Pros, Cons of Crowdsourcing Like Threadless

Threadless has, of course, built its burgeoning empire on what used to just be a buzzword: crowdsourcing.

And as anyone who's been around any number of years on this earth knows, what has worked once for someone else isn't a guarantee of success if the same steps are taken again by someone else.

After all, it's old news. But that doesn't mean crowdsourcing is over and done with, necessarily.

In a recent BusinessWeek point-counterpoint, crowdsourcing's potential is broken down into pros and cons. The consensus seems to be that a conservative approach is best, and while some feel that Threadless' whole-hog embrace of crowdsourcing is yielding stagnating creativity in its shirts (which is a subjective stance to take, to be sure) there is wisdom in not just letting crowdsourcing run rampant.
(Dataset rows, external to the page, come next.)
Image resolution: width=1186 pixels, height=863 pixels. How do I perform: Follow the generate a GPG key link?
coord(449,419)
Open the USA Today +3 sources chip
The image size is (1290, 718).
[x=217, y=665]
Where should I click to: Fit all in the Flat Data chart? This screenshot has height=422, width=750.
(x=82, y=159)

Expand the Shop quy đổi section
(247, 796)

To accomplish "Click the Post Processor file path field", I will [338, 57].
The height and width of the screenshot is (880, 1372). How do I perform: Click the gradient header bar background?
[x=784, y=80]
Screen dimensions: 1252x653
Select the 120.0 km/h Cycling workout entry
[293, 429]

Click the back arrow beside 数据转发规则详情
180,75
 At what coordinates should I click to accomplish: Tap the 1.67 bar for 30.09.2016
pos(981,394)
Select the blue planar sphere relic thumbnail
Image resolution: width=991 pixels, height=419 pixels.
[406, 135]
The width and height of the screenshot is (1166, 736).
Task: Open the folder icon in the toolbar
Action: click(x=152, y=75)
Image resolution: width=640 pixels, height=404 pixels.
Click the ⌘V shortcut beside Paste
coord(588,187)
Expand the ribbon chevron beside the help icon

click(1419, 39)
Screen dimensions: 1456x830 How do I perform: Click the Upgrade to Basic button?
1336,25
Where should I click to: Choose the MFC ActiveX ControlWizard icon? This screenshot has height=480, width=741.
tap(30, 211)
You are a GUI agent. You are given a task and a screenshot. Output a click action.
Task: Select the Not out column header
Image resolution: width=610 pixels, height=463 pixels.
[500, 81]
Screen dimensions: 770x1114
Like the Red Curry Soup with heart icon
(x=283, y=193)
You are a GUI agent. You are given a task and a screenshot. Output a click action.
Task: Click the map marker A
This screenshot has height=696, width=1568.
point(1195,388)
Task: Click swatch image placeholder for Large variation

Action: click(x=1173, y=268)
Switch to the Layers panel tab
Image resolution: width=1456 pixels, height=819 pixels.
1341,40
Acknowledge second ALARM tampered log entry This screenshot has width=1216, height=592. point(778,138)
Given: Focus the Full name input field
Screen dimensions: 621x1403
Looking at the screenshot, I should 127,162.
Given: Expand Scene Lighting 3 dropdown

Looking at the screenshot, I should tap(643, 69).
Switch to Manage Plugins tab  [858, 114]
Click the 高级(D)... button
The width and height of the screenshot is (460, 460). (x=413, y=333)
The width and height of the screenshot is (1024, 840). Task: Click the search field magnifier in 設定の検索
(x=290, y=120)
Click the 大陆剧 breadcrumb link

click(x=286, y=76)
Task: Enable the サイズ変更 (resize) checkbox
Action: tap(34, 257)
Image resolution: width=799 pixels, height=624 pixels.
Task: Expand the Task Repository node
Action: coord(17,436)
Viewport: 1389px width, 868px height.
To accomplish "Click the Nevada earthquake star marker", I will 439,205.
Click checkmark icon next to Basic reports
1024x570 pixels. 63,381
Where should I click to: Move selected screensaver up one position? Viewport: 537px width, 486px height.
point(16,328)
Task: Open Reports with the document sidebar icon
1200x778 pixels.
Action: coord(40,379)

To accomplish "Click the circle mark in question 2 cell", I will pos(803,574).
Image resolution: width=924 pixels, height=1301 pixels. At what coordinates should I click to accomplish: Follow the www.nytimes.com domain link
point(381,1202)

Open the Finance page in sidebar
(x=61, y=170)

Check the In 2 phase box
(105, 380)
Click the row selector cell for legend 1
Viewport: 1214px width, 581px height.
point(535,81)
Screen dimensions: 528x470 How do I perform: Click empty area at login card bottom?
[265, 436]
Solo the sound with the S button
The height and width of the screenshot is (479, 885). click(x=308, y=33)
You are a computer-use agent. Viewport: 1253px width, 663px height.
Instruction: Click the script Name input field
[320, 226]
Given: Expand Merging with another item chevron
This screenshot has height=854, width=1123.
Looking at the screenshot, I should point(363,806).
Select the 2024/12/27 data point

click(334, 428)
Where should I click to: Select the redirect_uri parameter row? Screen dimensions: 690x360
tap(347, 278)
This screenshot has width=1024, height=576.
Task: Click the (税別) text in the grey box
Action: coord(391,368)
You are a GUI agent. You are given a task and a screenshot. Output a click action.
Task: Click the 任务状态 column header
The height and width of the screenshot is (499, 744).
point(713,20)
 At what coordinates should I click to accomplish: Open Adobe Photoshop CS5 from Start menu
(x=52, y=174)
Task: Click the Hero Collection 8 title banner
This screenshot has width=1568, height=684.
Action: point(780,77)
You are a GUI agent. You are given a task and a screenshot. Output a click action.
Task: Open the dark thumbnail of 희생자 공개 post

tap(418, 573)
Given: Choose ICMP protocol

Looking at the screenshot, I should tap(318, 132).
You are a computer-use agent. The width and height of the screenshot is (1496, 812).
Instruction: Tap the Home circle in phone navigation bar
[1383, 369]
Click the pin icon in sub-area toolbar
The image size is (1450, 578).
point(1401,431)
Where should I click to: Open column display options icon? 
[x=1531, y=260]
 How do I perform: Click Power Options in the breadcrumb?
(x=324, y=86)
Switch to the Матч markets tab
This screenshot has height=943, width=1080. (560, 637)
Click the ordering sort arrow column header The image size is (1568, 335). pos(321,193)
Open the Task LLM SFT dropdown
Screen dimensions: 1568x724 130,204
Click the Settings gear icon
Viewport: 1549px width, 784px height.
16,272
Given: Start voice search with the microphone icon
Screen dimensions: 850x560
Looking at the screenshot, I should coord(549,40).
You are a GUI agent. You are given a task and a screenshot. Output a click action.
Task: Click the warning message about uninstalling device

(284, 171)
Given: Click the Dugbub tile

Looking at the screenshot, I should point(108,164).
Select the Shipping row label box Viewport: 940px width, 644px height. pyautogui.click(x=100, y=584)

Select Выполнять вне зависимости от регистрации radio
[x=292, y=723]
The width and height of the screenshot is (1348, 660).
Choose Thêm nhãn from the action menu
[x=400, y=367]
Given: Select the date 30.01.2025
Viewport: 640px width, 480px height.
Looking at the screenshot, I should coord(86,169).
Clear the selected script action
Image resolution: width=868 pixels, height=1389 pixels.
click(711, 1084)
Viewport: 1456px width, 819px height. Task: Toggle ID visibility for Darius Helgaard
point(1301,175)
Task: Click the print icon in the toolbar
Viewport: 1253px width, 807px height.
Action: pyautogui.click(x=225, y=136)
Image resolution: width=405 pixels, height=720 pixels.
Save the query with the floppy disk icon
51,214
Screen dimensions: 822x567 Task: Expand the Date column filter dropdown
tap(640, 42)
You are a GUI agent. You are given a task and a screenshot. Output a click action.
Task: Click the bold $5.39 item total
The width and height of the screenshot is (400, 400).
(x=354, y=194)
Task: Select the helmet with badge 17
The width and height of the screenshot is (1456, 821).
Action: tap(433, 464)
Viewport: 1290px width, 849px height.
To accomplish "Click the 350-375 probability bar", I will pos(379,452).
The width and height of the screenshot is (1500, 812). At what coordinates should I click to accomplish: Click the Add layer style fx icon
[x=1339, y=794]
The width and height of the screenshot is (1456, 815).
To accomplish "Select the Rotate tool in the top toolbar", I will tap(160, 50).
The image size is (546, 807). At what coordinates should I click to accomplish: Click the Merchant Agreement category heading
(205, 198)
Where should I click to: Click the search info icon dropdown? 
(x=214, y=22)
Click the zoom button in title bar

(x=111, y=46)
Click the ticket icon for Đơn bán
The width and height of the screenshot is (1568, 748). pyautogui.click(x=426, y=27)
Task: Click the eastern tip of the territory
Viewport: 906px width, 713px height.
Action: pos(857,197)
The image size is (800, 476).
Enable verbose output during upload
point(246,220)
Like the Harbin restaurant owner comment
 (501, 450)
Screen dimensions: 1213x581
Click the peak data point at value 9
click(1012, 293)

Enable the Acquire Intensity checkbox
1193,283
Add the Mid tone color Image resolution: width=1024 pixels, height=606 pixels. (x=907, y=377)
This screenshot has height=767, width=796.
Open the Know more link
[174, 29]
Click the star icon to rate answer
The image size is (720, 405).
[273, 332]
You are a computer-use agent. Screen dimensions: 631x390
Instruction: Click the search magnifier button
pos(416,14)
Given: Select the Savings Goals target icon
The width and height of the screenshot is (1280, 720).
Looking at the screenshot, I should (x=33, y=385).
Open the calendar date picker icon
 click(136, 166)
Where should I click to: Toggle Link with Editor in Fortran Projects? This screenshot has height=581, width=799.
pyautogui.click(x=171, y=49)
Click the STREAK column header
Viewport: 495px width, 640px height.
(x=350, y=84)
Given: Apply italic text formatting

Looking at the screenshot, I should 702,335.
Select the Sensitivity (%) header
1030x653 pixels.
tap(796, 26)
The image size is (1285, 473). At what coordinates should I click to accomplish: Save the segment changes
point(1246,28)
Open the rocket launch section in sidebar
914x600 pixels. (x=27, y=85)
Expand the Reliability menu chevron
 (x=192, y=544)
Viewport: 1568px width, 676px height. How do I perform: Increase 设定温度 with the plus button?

For example: In 2006, GM had a contest to let people mash-up Chevy Tahoe ads. The result? Pranksters delivered advertisements with lines like "It's Global Warming Time."

On the upside, the piece points out, in this digital age, "crowdsourcing helps a company tap into an outside base of knowledge, overcome the in-company bias and technical specificity of the field, and get results." In laymen's terms: You can get real people's real opinions faster than ever. And that can only be a good thing.